Abstract 18285: Poldip2, a Nox4 Interacting Protein, Regulates Vascular Smooth Muscle Cell Migration via RhoA-Dependent Focal Adhesion Turnover
NADPH oxidases, major sources of reactive oxygen species (ROS) in vascular cells, contribute to physiological as well as pathological signaling. The Nox4-type NADPH oxidase is highly expressed in all vascular cells. Polymerase delta interacting protein-2 (Poldip2) interacts with Nox4 and p22phox and positively regulates Nox4 function. Previous work implicates Nox4/Poldip2 in cytoskeletal dynamics and vascular smooth muscle cell (VSMC) migration, but the underlying regulatory mechanism is unclear.
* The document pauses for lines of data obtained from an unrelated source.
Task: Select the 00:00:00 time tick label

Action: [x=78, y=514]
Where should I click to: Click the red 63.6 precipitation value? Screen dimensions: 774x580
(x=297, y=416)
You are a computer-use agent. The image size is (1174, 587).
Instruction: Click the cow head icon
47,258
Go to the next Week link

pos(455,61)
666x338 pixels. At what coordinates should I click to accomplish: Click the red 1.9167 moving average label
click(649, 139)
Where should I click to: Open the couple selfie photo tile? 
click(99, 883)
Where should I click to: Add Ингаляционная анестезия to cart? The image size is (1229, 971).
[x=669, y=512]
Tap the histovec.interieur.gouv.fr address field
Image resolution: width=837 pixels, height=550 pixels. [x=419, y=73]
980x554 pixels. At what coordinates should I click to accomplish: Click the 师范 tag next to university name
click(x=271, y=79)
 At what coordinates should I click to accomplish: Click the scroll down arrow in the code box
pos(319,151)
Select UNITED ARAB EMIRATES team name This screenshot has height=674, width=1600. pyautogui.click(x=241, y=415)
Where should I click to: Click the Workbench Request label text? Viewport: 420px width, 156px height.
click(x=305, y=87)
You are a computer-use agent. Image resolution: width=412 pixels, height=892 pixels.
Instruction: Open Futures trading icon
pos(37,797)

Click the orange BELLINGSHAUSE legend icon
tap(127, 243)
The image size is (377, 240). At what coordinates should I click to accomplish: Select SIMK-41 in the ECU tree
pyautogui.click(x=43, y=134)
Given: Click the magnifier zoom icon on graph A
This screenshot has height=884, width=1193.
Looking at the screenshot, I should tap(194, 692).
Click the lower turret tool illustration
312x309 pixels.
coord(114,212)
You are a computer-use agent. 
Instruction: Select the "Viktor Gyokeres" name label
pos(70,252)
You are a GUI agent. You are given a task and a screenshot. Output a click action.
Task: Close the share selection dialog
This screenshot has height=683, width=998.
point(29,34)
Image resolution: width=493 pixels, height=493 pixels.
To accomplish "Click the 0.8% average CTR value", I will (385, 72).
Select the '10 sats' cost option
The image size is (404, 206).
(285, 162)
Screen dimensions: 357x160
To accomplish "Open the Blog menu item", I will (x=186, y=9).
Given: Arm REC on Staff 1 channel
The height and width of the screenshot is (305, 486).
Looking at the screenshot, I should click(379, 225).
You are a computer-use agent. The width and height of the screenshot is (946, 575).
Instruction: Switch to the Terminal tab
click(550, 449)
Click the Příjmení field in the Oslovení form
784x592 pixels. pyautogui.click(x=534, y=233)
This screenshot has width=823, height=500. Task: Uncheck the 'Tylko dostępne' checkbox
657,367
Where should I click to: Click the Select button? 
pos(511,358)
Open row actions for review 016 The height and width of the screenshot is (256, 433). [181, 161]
In the present study, we show that overexpression of Poldip2 (AdPoldip2) in VSMCs impairs migration in wound healing assays and significantly reduces the wound recovery (63±2.4 vs 38±2.1% in control vs AdPoldip2, respectively; n=16; p<0.05), with a characteristic phenotype of long lamellipodial extensions, suggesting impairment of focal adhesion turnover. In a Nocodazole-induced, microtubule-dependent focal adhesion dissolution and reformation assay, Poldip2 overexpression prevents focal adhesion turnover as measured by immunocytochemistry (ICC) for phospho-FAK (FAKpY397) and the focal adhesion protein paxillin. This effect is reversed by RhoA inhibition. Overexpression of Poldip2 also attenuates the decrease in RhoA activity observed at 30 minutes post-Nocodazole wash in control cells (74±11 vs 123±14 % in control vs AdPoldip2; n=4, p<0.05). Conversely, siPoldip2 and siNox4 treatment abolishes focal adhesion structures, as exhibited by the loss of FAKpY397 and Paxillin. This effect is reversed by constitutively active RhoA overexpression. Gene silencing of Poldip2 prevents the increase in RhoA activity after Nocodazole treatment (129±6 vs 69±7% in siControl vs siPoldip2, respectively; n=3; p<0.05). Interestingly, Poldip2 gene-trap (−/+) animals exhibit impaired neointima formation in a femoral artery wire injury model compared to their wild-type controls (neointima:media ratio 1.74±0.4 vs 0.66±.06 in wildtype vs Poldip2 gene-trap (−/+), respectively; n=3–4; p<0.05). These results clearly implicate Poldip2 in the migration of VSMC via RhoA-dependent focal adhesion turnover regulation. Our findings may thus identify a novel therapeutic target to control VSMC migration in atherosclerosis and restenosis.
- © 2010 by American Heart Association, Inc.